June 3, 2026 · Photographer Gab Mejia has always been drawn to bodies of water. In his earlier works, he told stories from places like the Agusan Marshlands in Mindanao, the largest inland wetland in the Philippines, working with indigenous communities like the Manobo.
In his latest project, White Water, he draws from personal memory and experience, as he examines, “the entanglement of memory, colonial maritime cartography, and rising seas across the Philippine archipelago.”
White Water is part of the 2nd edition of FOTO Bali’s International Photography Festival, which runs from June 3 to July 12 at Nuanu Creative City in Bali, Indonesia. Centering on the theme Afterimage, the exhibit brings together 36 artists from 24 countries, presenting works that reflect on images that trace quietly, reject immediacy, and sustain a long, perpetual conversation on places, bodies, communities, or images.
Mejia’s affinity for water may be an inherited instinct: His father is from Orion, Bataan, a town facing Manila Bay, while his mother grew up in Hagonoy, Bulacan, known as a wetland coastal town. Growing up, his dad often took him to visit rivers, wetlands, and lakes from Laguna to Bataan, while his mom would bring him to visit her hometown.
This connection with water eventually followed him into adulthood; he became a diver, surfer, and explorer who traversed the sea many times to follow stories. There was a pull towards water no matter where he went, a pull he describes as “a generational inclination to see water as something part of our lives.”

Yet water has its dark side too, and over the years, Mejia’s family has experienced the impacts of intense rains and flooding as a result of climate change. Rising seawater flooded his mom’s ancestral home in Bulacan, and his grandfather’s tomb had to be relocated to higher ground.
In the Philippines, the mean sea-level rise ranges from 5.7 to 7.0 mm per year, roughly double the global average rate, leaving coastline communities most vulnerable to its effects.
Sea level rise is slow, almost imperceptible, making it difficult to visualize, he said. Hence for Mejia, giving language or visual understanding on climate change has been a constant effort.
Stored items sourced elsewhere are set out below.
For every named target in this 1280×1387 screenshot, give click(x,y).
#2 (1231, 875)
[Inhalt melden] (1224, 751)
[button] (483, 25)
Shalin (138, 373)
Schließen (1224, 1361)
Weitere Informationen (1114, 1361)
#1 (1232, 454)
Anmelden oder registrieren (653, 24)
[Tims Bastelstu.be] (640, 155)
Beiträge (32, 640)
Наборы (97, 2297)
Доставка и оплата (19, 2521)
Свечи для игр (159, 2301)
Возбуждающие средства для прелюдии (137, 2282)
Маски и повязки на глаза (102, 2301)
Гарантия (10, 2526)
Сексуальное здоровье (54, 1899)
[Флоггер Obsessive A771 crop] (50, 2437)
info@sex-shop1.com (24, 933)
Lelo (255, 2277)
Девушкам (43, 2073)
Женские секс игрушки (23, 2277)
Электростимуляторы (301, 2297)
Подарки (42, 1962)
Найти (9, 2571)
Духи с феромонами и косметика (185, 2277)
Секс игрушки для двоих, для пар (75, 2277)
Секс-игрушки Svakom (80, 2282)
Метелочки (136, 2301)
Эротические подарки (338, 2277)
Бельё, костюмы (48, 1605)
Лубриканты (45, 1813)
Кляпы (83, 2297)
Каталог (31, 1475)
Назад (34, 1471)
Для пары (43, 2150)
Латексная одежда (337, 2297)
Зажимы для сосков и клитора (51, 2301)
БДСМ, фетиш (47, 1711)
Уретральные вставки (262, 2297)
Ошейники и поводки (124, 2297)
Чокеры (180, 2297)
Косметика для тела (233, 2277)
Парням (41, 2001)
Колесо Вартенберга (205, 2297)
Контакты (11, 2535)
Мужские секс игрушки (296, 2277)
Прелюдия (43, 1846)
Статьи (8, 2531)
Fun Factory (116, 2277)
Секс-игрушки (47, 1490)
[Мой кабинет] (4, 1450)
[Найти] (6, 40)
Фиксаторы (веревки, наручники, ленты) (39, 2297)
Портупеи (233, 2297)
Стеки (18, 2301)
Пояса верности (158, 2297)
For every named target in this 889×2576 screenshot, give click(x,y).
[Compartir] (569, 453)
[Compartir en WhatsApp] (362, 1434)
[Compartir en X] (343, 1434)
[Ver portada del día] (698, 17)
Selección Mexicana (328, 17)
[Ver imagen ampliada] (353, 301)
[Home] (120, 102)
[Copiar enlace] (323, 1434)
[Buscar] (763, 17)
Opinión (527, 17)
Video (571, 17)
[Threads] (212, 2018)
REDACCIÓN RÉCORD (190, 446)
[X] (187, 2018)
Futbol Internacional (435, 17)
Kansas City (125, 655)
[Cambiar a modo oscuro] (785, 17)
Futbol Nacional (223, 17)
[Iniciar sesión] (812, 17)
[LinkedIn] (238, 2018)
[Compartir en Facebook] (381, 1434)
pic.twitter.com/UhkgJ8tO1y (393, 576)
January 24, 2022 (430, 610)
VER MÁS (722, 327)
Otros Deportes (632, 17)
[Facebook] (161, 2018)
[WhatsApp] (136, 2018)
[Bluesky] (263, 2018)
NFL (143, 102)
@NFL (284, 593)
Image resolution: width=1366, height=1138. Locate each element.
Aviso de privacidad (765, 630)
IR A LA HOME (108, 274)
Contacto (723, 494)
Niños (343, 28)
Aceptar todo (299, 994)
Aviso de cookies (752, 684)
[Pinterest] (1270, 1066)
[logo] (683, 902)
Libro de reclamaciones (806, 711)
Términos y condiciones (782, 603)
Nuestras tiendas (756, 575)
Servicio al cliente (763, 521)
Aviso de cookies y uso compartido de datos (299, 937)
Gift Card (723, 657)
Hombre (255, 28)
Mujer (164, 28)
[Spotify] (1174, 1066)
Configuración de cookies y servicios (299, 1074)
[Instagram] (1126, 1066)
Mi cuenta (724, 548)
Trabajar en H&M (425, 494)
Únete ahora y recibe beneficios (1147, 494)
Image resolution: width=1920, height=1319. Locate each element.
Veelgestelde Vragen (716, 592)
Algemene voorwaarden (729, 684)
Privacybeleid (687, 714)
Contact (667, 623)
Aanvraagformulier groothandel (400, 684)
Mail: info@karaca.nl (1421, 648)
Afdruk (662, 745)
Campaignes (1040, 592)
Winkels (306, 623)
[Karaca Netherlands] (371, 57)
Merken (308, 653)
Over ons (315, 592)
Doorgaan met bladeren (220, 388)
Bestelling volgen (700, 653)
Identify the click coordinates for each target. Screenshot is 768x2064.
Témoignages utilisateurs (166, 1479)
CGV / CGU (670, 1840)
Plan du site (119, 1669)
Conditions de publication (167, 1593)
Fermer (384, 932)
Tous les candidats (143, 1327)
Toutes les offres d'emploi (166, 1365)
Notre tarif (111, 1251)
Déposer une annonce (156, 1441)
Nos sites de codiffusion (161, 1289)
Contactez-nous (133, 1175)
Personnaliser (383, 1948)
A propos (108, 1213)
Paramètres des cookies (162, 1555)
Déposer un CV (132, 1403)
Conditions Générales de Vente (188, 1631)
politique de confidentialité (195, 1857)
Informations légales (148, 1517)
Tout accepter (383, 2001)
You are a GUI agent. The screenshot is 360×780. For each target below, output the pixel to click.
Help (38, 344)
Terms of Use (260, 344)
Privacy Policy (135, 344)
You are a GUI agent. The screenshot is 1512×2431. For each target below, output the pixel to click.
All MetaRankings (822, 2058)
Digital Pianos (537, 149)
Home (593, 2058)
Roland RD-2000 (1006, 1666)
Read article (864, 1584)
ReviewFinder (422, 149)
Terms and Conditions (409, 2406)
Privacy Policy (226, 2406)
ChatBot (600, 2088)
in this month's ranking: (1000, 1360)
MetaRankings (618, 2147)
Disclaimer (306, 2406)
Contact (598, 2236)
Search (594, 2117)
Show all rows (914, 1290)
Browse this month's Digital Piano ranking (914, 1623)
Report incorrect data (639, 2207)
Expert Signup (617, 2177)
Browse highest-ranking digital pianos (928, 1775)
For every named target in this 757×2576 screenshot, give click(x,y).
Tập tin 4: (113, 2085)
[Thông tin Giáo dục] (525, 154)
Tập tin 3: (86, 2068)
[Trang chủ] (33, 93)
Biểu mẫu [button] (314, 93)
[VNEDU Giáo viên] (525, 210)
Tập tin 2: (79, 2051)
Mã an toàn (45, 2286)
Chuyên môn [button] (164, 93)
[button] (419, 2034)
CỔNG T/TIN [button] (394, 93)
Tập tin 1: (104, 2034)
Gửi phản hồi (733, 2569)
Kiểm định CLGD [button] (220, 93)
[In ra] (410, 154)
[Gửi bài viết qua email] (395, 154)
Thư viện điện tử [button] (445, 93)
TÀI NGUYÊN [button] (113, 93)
White Water as a concept began as early as 2021, in the wake of the destruction of Typhoon Rai (locally known as Typhoon Odette). When Mejia revisited family photo albums from the 1990s to the early 2000s, he discovered that many of the images had been bleached or smeared—damaged by the floodwaters from Typhoon Ondoy in 2009.
What stayed whole, instead, was the memory that a complete image was once there.
Taking these images gathered from family archives into White Water, Mejia deals with questions about how photographs, as fragments of truth, are transformed by ecological forces—in this case, by water itself. Memories washed away by floods are caught again and settled into the corners of the frame that become private monuments to the past.

Mejia also moves from personal meditations and engages with notions on colonial histories. Archival images are juxtaposed with maritime maps that once served as tools of colonial power. These maps structured trade routes and created borders that strengthened separation and imposed rigid structural orders.
But nature, due to its properties, allows no borders. It serves as the ultimate deconstructionist, undoing boundaries, eroding lines that claim ownership. Similar to the resistance to the idea of permanence in photography, sea level rise also resists human cartography—a form of geographical reclamation.
In the Philippines, environmental defenders, journalists, and researchers risk their lives to tell the truth. It’s not an easy job, says Mejia, but bearing witness is what one must do, “to be able to shift the narratives of our identity, of our ecology, and of our community.”
By saving what remains, the work engages in “afterimage,” showing how images persist and transform over time. In the case of White Water, the changes are brought about by rising sea-levels. Although archival, a sense of ownership ripples through since Mejia appropriates the materials to form his own images. Instead of retaining the meaning, he makes them.
With this, the project becomes a communal act of remembering, preserving fragments of a coast that may disappear or be forgotten. Yet Mejia also accepts that this is a continuous story, engaging with “unresolved histories, altered landscapes, or lived conditions shaped by power, control, resilience and care.”
For Mejia, water is a co-author. It shapes and forms its own story and history. Water here is not a metaphor, but an active force.
When asked what he hopes his work will achieve, Mejia said he hopes that viewers will linger, see things differently, and allow the images to unfold slowly.
White Water is on display at the FOTO Bali’s International Photography Festival from June 3 to July 12, 2026.